[Begin]

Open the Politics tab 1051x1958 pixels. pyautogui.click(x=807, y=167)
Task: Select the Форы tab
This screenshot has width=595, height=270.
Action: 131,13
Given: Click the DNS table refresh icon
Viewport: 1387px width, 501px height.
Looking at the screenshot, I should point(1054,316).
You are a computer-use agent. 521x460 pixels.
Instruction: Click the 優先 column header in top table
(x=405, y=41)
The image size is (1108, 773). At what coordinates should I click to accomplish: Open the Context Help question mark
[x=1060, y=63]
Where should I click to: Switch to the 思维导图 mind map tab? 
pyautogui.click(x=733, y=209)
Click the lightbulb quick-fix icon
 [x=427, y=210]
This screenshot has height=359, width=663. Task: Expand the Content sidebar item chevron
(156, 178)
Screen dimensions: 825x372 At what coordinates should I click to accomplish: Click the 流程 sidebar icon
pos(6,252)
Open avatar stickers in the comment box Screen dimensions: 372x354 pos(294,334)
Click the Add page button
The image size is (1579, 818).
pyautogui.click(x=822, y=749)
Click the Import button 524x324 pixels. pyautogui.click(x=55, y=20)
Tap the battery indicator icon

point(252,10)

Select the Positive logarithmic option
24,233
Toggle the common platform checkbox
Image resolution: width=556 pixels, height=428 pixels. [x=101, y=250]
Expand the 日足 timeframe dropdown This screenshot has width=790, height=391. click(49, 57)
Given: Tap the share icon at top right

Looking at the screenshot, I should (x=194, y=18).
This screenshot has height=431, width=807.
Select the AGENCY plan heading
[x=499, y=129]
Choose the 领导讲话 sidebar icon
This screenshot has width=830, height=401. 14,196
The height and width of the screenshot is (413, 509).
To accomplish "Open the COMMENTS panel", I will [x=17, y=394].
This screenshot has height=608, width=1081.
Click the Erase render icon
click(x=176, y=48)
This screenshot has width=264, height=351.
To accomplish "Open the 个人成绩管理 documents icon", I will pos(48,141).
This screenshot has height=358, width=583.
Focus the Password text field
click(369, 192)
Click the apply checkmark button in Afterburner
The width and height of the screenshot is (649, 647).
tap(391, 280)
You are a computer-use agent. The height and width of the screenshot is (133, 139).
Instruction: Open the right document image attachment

[End]

EXERCISE TASK: Rewrite all the items above, renaming every instance of "sidebar icon" to "side panel icon" and leaving everything else unchanged.

RESPONSE TO THIS EXERCISE:
Open the Politics tab 1051x1958 pixels. pyautogui.click(x=807, y=167)
Task: Select the Форы tab
This screenshot has width=595, height=270.
Action: 131,13
Given: Click the DNS table refresh icon
Viewport: 1387px width, 501px height.
Looking at the screenshot, I should point(1054,316).
You are a computer-use agent. 521x460 pixels.
Instruction: Click the 優先 column header in top table
(x=405, y=41)
The image size is (1108, 773). At what coordinates should I click to accomplish: Open the Context Help question mark
[x=1060, y=63]
Where should I click to: Switch to the 思维导图 mind map tab? 
pyautogui.click(x=733, y=209)
Click the lightbulb quick-fix icon
 [x=427, y=210]
This screenshot has height=359, width=663. Task: Expand the Content sidebar item chevron
(156, 178)
Screen dimensions: 825x372 At what coordinates should I click to accomplish: Click the 流程 side panel icon
pos(6,252)
Open avatar stickers in the comment box Screen dimensions: 372x354 pos(294,334)
Click the Add page button
The image size is (1579, 818).
pyautogui.click(x=822, y=749)
Click the Import button 524x324 pixels. pyautogui.click(x=55, y=20)
Tap the battery indicator icon

point(252,10)

Select the Positive logarithmic option
24,233
Toggle the common platform checkbox
Image resolution: width=556 pixels, height=428 pixels. [x=101, y=250]
Expand the 日足 timeframe dropdown This screenshot has width=790, height=391. click(49, 57)
Given: Tap the share icon at top right

Looking at the screenshot, I should (x=194, y=18).
This screenshot has height=431, width=807.
Select the AGENCY plan heading
[x=499, y=129]
Choose the 领导讲话 side panel icon
This screenshot has width=830, height=401. 14,196
The height and width of the screenshot is (413, 509).
To accomplish "Open the COMMENTS panel", I will [x=17, y=394].
This screenshot has height=608, width=1081.
Click the Erase render icon
click(x=176, y=48)
This screenshot has width=264, height=351.
To accomplish "Open the 个人成绩管理 documents icon", I will pos(48,141).
This screenshot has height=358, width=583.
Focus the Password text field
click(369, 192)
Click the apply checkmark button in Afterburner
The width and height of the screenshot is (649, 647).
tap(391, 280)
You are a computer-use agent. The height and width of the screenshot is (133, 139).
Instruction: Open the right document image attachment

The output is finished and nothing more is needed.